WHAT YOU WILL DO: Retype every record that appears below, unchanged.

MATERIAL PROVIDED:
—————

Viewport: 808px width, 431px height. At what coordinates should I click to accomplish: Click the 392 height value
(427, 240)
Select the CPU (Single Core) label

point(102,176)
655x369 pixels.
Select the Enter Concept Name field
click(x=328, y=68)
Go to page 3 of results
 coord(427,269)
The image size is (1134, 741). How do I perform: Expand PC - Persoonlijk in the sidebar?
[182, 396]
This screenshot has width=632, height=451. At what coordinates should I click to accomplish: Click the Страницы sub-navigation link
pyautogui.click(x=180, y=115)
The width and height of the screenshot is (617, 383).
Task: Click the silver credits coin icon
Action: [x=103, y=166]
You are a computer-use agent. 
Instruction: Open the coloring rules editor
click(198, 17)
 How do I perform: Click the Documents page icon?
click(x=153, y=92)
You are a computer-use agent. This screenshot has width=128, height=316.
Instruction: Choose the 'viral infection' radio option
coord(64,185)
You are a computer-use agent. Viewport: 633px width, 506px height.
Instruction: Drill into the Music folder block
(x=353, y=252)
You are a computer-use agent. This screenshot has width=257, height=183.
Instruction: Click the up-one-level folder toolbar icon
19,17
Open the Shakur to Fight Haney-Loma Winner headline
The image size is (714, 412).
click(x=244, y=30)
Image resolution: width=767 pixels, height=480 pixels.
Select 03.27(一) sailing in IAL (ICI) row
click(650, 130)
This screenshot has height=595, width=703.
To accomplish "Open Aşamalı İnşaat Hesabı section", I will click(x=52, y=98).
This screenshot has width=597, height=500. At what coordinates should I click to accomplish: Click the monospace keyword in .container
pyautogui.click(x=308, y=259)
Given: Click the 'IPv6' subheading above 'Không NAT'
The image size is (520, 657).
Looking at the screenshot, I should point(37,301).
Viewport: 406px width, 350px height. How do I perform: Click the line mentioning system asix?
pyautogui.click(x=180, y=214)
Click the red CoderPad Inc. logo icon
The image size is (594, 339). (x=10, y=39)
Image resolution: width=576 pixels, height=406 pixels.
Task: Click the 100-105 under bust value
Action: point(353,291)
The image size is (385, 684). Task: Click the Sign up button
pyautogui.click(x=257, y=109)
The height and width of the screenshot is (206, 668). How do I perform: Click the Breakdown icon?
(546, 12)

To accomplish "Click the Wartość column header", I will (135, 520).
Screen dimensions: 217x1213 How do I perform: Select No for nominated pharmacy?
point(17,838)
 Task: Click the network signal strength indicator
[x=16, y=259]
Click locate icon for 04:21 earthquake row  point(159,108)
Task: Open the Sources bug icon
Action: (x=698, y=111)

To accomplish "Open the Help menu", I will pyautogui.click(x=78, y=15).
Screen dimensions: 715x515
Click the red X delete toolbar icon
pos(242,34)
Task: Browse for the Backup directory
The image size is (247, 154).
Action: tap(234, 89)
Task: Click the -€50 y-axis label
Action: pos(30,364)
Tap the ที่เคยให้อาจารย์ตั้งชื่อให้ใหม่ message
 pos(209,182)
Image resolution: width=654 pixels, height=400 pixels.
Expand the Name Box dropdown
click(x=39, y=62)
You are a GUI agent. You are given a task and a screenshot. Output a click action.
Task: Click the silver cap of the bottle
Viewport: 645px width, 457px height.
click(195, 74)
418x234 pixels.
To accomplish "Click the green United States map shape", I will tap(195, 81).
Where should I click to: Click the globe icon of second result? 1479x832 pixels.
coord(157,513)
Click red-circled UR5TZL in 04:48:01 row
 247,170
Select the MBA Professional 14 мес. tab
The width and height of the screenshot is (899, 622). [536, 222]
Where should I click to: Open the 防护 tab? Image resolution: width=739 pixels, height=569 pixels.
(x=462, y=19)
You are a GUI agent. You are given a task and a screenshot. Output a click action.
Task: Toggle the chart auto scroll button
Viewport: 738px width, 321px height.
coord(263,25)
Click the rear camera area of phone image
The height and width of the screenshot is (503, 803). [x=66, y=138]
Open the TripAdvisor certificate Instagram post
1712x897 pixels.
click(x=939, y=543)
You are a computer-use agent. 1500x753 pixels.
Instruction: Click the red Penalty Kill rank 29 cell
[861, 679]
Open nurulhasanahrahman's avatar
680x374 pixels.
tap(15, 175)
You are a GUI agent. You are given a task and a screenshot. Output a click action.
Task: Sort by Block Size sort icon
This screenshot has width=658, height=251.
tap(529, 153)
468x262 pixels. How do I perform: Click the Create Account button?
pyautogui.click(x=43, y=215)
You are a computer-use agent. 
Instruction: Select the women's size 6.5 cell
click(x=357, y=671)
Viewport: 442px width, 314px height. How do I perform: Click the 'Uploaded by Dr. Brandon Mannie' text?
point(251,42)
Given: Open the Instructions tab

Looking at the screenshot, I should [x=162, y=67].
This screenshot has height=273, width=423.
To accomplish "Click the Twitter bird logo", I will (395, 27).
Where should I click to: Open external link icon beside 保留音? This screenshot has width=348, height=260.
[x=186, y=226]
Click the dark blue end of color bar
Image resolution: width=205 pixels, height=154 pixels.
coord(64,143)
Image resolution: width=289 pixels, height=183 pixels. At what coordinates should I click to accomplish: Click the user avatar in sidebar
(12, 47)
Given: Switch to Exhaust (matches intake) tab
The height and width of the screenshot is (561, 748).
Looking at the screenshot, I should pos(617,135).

—————

RESULT OF THE TASK:
Viewport: 808px width, 431px height. At what coordinates should I click to accomplish: Click the 392 height value
(427, 240)
Select the CPU (Single Core) label

point(102,176)
655x369 pixels.
Select the Enter Concept Name field
click(x=328, y=68)
Go to page 3 of results
 coord(427,269)
The image size is (1134, 741). How do I perform: Expand PC - Persoonlijk in the sidebar?
[182, 396]
This screenshot has width=632, height=451. At what coordinates should I click to accomplish: Click the Страницы sub-navigation link
pyautogui.click(x=180, y=115)
The width and height of the screenshot is (617, 383).
Task: Click the silver credits coin icon
Action: [x=103, y=166]
You are a computer-use agent. 
Instruction: Open the coloring rules editor
click(198, 17)
 How do I perform: Click the Documents page icon?
click(x=153, y=92)
You are a computer-use agent. This screenshot has width=128, height=316.
Instruction: Choose the 'viral infection' radio option
coord(64,185)
You are a computer-use agent. Viewport: 633px width, 506px height.
Instruction: Drill into the Music folder block
(x=353, y=252)
You are a computer-use agent. This screenshot has width=257, height=183.
Instruction: Click the up-one-level folder toolbar icon
19,17
Open the Shakur to Fight Haney-Loma Winner headline
The image size is (714, 412).
click(x=244, y=30)
Image resolution: width=767 pixels, height=480 pixels.
Select 03.27(一) sailing in IAL (ICI) row
click(650, 130)
This screenshot has height=595, width=703.
To accomplish "Open Aşamalı İnşaat Hesabı section", I will click(x=52, y=98).
This screenshot has width=597, height=500. At what coordinates should I click to accomplish: Click the monospace keyword in .container
pyautogui.click(x=308, y=259)
Given: Click the 'IPv6' subheading above 'Không NAT'
The image size is (520, 657).
Looking at the screenshot, I should point(37,301).
Viewport: 406px width, 350px height. How do I perform: Click the line mentioning system asix?
pyautogui.click(x=180, y=214)
Click the red CoderPad Inc. logo icon
The image size is (594, 339). (x=10, y=39)
Image resolution: width=576 pixels, height=406 pixels.
Task: Click the 100-105 under bust value
Action: point(353,291)
The image size is (385, 684). Task: Click the Sign up button
pyautogui.click(x=257, y=109)
The height and width of the screenshot is (206, 668). How do I perform: Click the Breakdown icon?
(546, 12)

To accomplish "Click the Wartość column header", I will (135, 520).
Screen dimensions: 217x1213 How do I perform: Select No for nominated pharmacy?
point(17,838)
 Task: Click the network signal strength indicator
[x=16, y=259]
Click locate icon for 04:21 earthquake row  point(159,108)
Task: Open the Sources bug icon
Action: (x=698, y=111)

To accomplish "Open the Help menu", I will pyautogui.click(x=78, y=15).
Screen dimensions: 715x515
Click the red X delete toolbar icon
pos(242,34)
Task: Browse for the Backup directory
The image size is (247, 154).
Action: tap(234, 89)
Task: Click the -€50 y-axis label
Action: pos(30,364)
Tap the ที่เคยให้อาจารย์ตั้งชื่อให้ใหม่ message
 pos(209,182)
Image resolution: width=654 pixels, height=400 pixels.
Expand the Name Box dropdown
click(x=39, y=62)
You are a GUI agent. You are given a task and a screenshot. Output a click action.
Task: Click the silver cap of the bottle
Viewport: 645px width, 457px height.
click(195, 74)
418x234 pixels.
To accomplish "Click the green United States map shape", I will tap(195, 81).
Where should I click to: Click the globe icon of second result? 1479x832 pixels.
coord(157,513)
Click red-circled UR5TZL in 04:48:01 row
 247,170
Select the MBA Professional 14 мес. tab
The width and height of the screenshot is (899, 622). [536, 222]
Where should I click to: Open the 防护 tab? Image resolution: width=739 pixels, height=569 pixels.
(x=462, y=19)
You are a GUI agent. You are given a task and a screenshot. Output a click action.
Task: Toggle the chart auto scroll button
Viewport: 738px width, 321px height.
coord(263,25)
Click the rear camera area of phone image
The height and width of the screenshot is (503, 803). [x=66, y=138]
Open the TripAdvisor certificate Instagram post
1712x897 pixels.
click(x=939, y=543)
You are a computer-use agent. 1500x753 pixels.
Instruction: Click the red Penalty Kill rank 29 cell
[861, 679]
Open nurulhasanahrahman's avatar
680x374 pixels.
tap(15, 175)
You are a GUI agent. You are given a task and a screenshot. Output a click action.
Task: Sort by Block Size sort icon
This screenshot has width=658, height=251.
tap(529, 153)
468x262 pixels. How do I perform: Click the Create Account button?
pyautogui.click(x=43, y=215)
You are a computer-use agent. 
Instruction: Select the women's size 6.5 cell
click(x=357, y=671)
Viewport: 442px width, 314px height. How do I perform: Click the 'Uploaded by Dr. Brandon Mannie' text?
point(251,42)
Given: Open the Instructions tab

Looking at the screenshot, I should [x=162, y=67].
This screenshot has height=273, width=423.
To accomplish "Click the Twitter bird logo", I will (395, 27).
Where should I click to: Open external link icon beside 保留音? This screenshot has width=348, height=260.
[x=186, y=226]
Click the dark blue end of color bar
Image resolution: width=205 pixels, height=154 pixels.
coord(64,143)
Image resolution: width=289 pixels, height=183 pixels. At what coordinates should I click to accomplish: Click the user avatar in sidebar
(12, 47)
Given: Switch to Exhaust (matches intake) tab
The height and width of the screenshot is (561, 748).
Looking at the screenshot, I should pos(617,135).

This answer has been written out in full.